Executive Council Spikes Manchester-Boston Train Study

In a major setback for business-led efforts to bring passenger trains back to Manchester, the Republican-led Executive Council voted to end a state study into a commuter rail link between the state’s biggest city, Nashua and Boston. 

State transportation officials had asked the council to approve an extension to the $5.4 million study, initially OK’d in late 2020, through September 2023 in order to do more coordination with local and federal officials and the owners of big properties next to the planned train stations at Nashua’s Pheasant Lane Mall and south of Manchester’s Millyard. 

Instead, councilors voted the extension down, effectively killing a study that had been initially ordered by a Democrat-led state legislature. The remaining $1.5 million that would have been spent on the contract will be directed to other transportation projects. The entire study was funded with a federal grant. 

 “I think it is time to stop the bleeding in this project. I don’t think this is going anywhere,” said Executive Councilor David Wheeler, R-Milford, expressing skepticism that a train could “pay for itself” 

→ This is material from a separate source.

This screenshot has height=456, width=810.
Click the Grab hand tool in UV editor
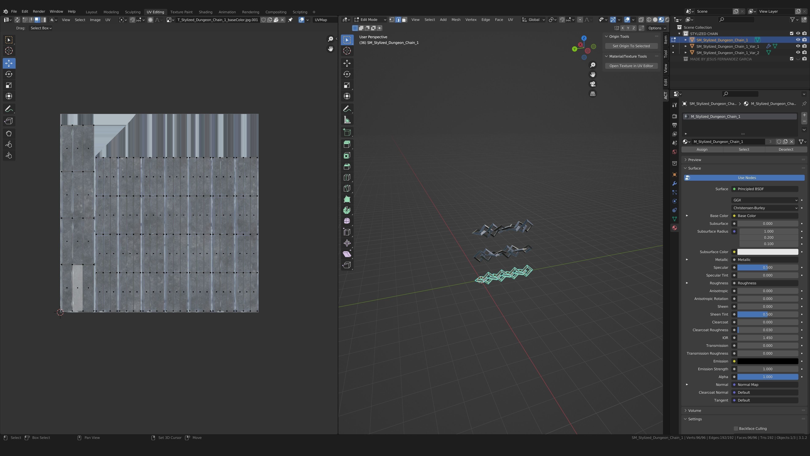point(9,133)
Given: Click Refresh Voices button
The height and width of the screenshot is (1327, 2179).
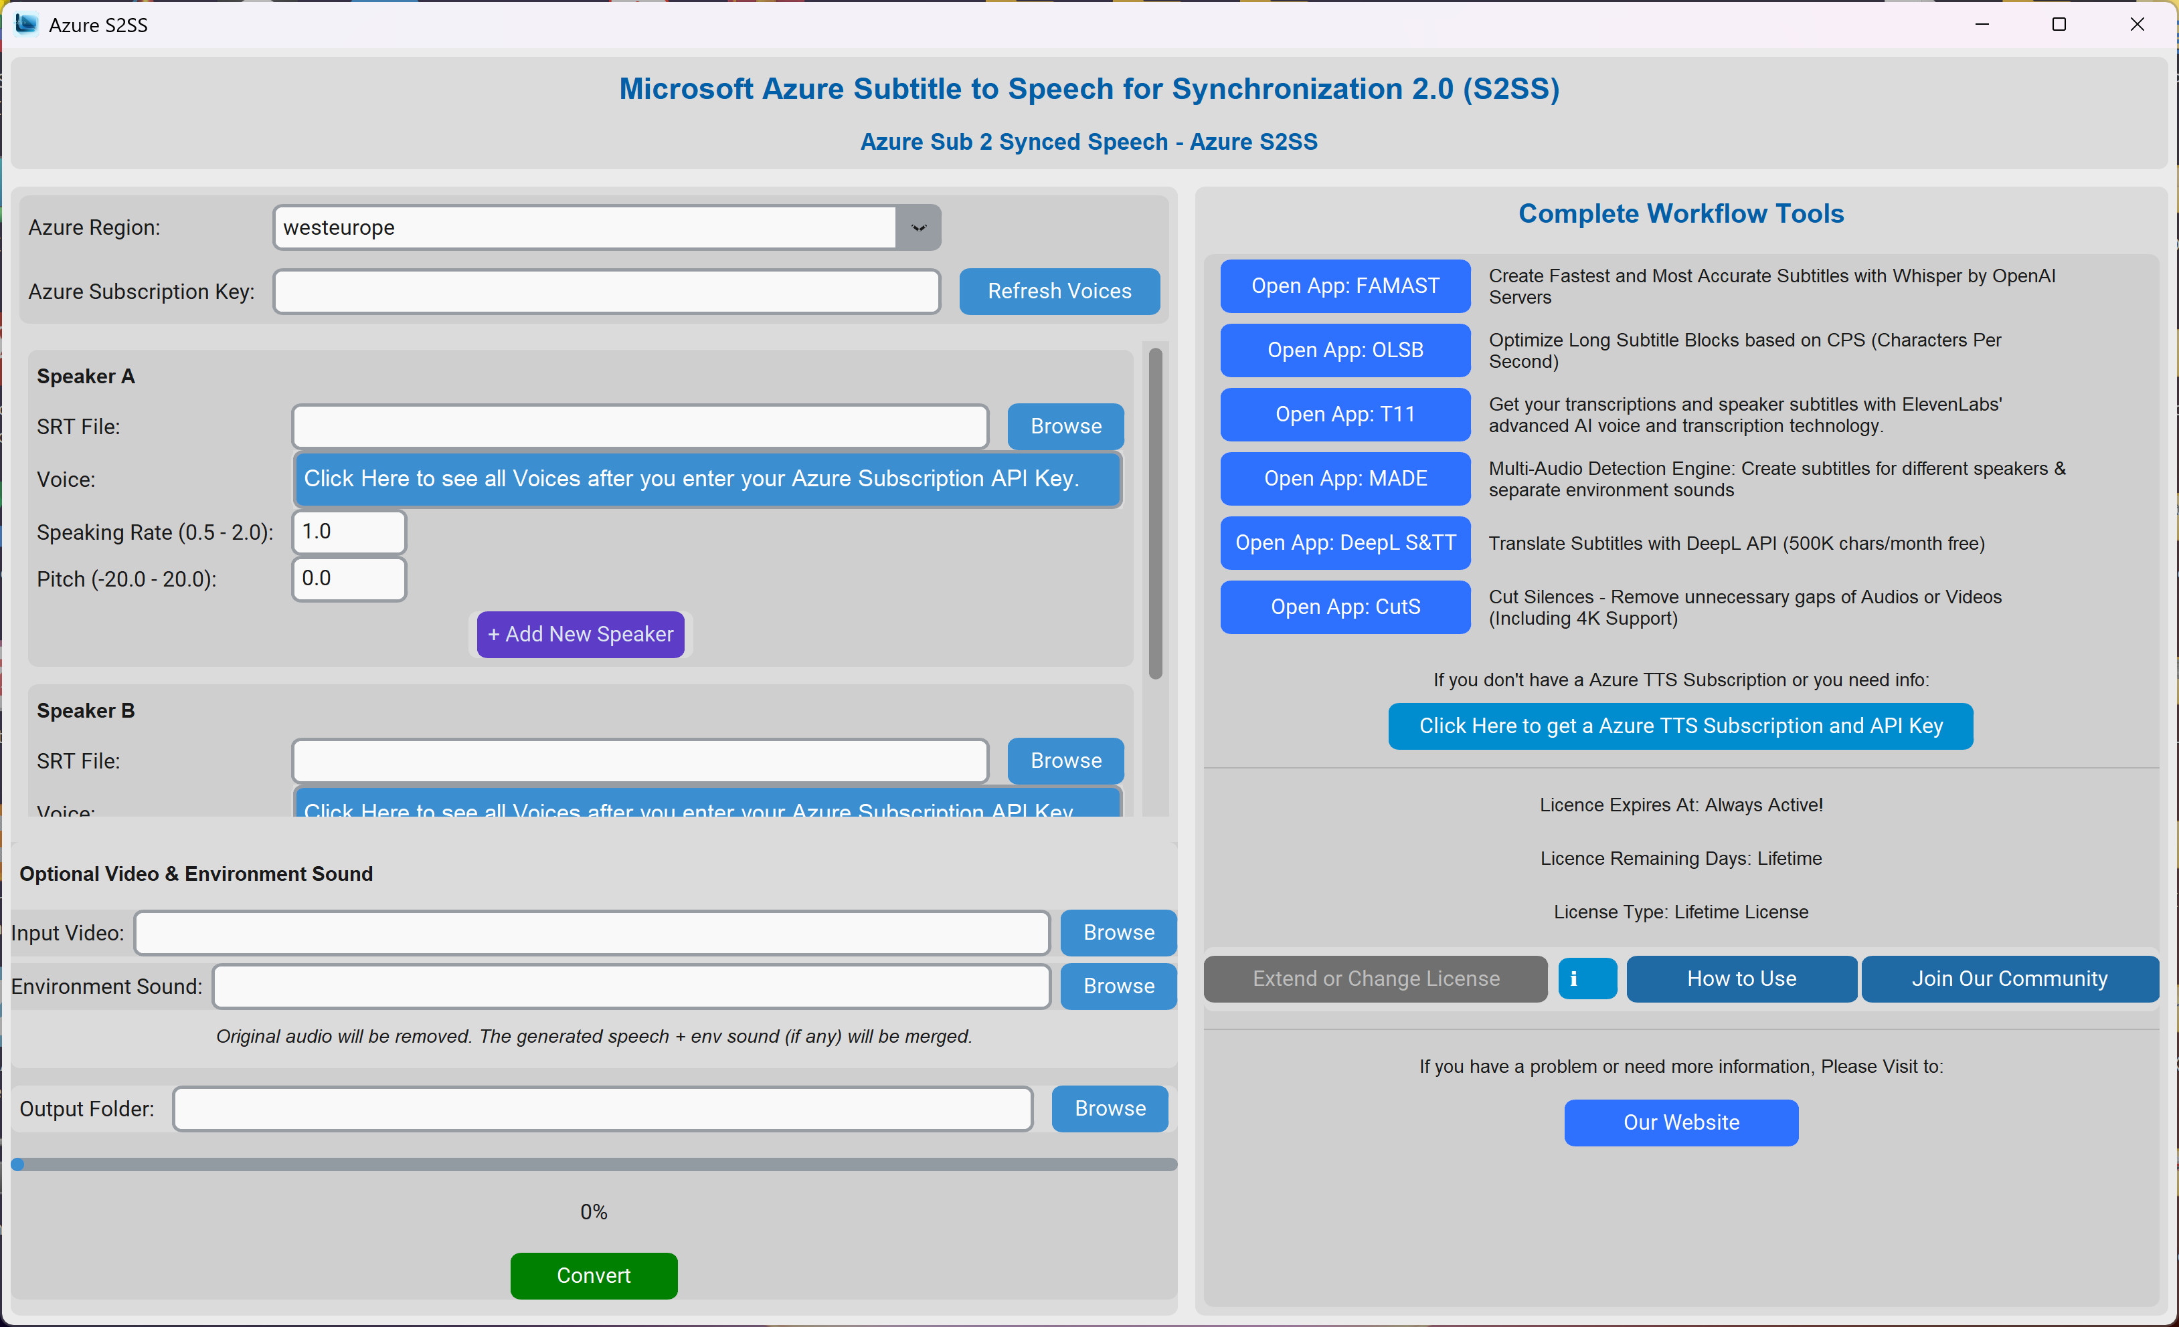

Climate and transportation advocates had pitched the line as a way to lower carbon emissions from the state’s many commuters who work in the Boston area, and a cure for increasing traffic on Interstate 93. 

A business group also formed before the pandemic to support the idea of a commuter rail line, as well, calling it a major boon to real estate in the area. 

Republicans in the state House of Representatives sought to block spending any state funds on a train line last year, but the Republican-dominated Senate stopped that effort, preferring to wait for the study’s results to see how much such a project might cost.